Dear stranger,
My name is … does it really matter. I don’t know yours either and I feel quite comfortable sharing things with you. I could try putting a name to you just to make it feel cosier; pretend we are long lost friends that accidentally met in ‘assuming land’ and decided to share experiences. Let’s see: Gilbert, Lucy, Simone, Chad, Clem, hmmmm… Charlie. Yes Charlie. Ok then.
Dear Charlie,
Naa! I don’t think so. It doesn’t work for me. Let’s just stick to the stranger thingy. What do you say? Alright.

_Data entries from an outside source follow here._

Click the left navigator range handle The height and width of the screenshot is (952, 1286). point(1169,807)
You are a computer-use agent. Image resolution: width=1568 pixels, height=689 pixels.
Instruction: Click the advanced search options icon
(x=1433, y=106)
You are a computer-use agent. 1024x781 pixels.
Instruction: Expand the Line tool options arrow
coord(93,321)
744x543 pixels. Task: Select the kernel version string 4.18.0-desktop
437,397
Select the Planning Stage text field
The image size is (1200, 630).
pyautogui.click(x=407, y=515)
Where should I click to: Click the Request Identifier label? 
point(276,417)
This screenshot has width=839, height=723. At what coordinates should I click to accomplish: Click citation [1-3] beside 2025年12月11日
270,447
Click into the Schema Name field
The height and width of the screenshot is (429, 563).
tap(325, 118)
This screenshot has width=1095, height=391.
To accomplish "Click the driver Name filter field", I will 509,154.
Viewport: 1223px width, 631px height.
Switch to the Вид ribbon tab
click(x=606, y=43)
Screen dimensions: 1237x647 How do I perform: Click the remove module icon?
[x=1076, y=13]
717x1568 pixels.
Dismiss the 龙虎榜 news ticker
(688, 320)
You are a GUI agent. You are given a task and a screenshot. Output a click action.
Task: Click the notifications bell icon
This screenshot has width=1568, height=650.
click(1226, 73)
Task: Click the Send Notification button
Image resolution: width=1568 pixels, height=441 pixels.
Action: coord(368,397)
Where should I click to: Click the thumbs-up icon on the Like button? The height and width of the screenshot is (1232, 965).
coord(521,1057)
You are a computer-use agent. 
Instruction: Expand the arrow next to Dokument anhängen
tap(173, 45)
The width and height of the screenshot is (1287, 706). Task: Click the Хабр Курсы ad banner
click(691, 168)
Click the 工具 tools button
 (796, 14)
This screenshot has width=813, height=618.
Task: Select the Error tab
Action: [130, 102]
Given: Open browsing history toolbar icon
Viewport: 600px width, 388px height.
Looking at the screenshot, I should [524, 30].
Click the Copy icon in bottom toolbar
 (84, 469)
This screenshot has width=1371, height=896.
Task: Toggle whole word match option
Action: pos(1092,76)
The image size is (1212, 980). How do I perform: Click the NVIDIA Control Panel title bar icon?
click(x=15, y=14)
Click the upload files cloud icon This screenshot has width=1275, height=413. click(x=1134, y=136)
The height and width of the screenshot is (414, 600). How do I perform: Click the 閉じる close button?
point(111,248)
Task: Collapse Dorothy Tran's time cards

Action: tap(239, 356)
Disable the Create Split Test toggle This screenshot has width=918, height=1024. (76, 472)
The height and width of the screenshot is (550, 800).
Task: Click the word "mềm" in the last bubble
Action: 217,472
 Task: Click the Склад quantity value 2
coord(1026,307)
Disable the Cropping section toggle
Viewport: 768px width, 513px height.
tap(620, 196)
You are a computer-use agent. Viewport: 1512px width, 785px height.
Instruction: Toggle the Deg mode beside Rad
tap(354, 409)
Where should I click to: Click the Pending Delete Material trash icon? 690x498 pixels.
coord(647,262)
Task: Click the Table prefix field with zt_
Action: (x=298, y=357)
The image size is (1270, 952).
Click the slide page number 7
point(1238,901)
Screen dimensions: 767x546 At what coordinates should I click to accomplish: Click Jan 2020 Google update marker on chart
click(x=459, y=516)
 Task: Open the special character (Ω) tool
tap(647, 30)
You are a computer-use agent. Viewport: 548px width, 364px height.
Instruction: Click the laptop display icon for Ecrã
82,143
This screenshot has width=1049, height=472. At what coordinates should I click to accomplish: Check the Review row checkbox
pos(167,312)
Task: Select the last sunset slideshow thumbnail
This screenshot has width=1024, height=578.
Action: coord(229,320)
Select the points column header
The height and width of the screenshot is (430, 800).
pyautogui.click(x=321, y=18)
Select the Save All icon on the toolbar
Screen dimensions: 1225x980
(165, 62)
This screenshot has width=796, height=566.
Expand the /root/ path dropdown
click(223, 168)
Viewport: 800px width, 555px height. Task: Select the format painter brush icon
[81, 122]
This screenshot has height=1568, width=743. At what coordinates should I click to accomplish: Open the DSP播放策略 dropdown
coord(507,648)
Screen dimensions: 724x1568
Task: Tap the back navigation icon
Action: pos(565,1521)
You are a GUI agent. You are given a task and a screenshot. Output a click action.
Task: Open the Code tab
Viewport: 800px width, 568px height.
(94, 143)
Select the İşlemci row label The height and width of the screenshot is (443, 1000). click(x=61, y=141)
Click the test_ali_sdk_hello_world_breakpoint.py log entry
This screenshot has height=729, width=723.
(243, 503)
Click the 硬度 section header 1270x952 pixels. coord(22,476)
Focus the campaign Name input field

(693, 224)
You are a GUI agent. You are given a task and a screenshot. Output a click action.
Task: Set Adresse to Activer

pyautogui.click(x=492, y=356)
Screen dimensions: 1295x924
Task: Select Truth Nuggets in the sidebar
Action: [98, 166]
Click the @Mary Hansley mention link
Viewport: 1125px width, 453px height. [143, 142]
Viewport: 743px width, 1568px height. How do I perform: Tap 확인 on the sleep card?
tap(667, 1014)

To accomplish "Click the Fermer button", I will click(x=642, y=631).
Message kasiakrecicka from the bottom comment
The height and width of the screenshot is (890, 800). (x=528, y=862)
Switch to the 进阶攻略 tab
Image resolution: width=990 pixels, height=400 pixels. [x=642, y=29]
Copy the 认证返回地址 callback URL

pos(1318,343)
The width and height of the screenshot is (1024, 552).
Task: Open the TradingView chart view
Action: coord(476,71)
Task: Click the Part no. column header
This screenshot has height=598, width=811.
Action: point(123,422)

So, my dear always attentive stranger, I hope you get my letters even though I don’t get yours except in ‘assuming land’ which is quite fine by me. I like to imagine you have problems too just like me and need someone to unburden to. That really is why I write to you... just so you know that other people have problems much more grievous than yours. You are so lucky you do not really exist unless your problems would be much worse. I can imagine your first problem being that no one acknowledges you but really you should be glad because people are rude, dubious, and selfish these days. Imagine saying 'good morning' to someone and they look you dead in the eyes and still don’t respond. A child greeted me while I was walking through an unfamiliar street one day and I lovingly and excitedly replied his greeting because I thought it was really strange in these times to be greeted by a child, who you weren't familiar with, when he stretched his hand to beg me for money for his school fees.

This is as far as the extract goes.